#### [PROBLEM DESCRIPTION]
Where in the entries below does "will" appear? Copy every line that has it.

#### [RECORDS]
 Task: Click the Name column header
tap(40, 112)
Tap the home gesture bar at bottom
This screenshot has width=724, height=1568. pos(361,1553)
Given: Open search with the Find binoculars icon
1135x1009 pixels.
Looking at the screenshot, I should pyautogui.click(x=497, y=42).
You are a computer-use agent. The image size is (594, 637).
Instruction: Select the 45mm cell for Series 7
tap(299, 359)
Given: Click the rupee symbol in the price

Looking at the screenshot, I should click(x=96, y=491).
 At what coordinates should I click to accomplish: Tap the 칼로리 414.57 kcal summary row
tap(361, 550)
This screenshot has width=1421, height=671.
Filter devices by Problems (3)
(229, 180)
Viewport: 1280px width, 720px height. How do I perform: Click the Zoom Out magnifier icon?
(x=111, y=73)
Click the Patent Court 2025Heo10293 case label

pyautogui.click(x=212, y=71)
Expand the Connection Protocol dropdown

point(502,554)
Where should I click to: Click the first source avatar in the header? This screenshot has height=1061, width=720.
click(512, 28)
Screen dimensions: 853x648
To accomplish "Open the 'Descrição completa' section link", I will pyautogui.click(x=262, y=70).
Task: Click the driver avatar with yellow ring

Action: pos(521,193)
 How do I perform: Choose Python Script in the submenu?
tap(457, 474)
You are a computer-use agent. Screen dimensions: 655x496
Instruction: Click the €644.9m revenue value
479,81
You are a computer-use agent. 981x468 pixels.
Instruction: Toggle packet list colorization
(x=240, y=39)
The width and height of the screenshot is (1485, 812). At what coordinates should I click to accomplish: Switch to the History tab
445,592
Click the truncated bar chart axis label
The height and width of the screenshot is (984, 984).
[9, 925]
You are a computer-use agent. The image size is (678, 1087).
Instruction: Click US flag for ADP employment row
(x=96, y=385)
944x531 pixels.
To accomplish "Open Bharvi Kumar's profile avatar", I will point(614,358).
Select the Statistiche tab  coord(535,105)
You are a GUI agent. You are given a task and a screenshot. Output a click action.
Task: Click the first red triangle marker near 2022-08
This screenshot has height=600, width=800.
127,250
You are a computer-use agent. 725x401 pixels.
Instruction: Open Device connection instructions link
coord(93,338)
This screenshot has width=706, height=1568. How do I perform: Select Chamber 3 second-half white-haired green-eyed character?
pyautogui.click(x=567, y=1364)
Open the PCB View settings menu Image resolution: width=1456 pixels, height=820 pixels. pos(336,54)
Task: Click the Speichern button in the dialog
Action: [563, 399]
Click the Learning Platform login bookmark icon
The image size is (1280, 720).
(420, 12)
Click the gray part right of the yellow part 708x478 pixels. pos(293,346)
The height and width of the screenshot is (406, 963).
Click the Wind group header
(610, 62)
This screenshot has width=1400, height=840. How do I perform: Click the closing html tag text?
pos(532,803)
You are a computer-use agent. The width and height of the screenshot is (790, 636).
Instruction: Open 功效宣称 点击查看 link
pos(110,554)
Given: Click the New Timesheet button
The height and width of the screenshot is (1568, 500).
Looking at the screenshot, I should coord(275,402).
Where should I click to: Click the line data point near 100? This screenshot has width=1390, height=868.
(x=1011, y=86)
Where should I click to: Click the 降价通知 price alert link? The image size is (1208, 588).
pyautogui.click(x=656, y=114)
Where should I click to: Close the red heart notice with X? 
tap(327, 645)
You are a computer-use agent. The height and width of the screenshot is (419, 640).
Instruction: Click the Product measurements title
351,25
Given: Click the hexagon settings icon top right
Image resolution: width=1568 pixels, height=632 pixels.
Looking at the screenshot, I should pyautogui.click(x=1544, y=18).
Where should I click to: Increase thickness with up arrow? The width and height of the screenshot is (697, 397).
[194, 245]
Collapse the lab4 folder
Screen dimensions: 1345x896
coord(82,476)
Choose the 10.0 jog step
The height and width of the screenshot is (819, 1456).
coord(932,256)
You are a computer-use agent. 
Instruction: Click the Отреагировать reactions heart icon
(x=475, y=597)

#### [EXPECTED OUTPUT]
To accomplish "Open the 'Descrição completa' section link", I will pyautogui.click(x=262, y=70).
To accomplish "Open Bharvi Kumar's profile avatar", I will point(614,358).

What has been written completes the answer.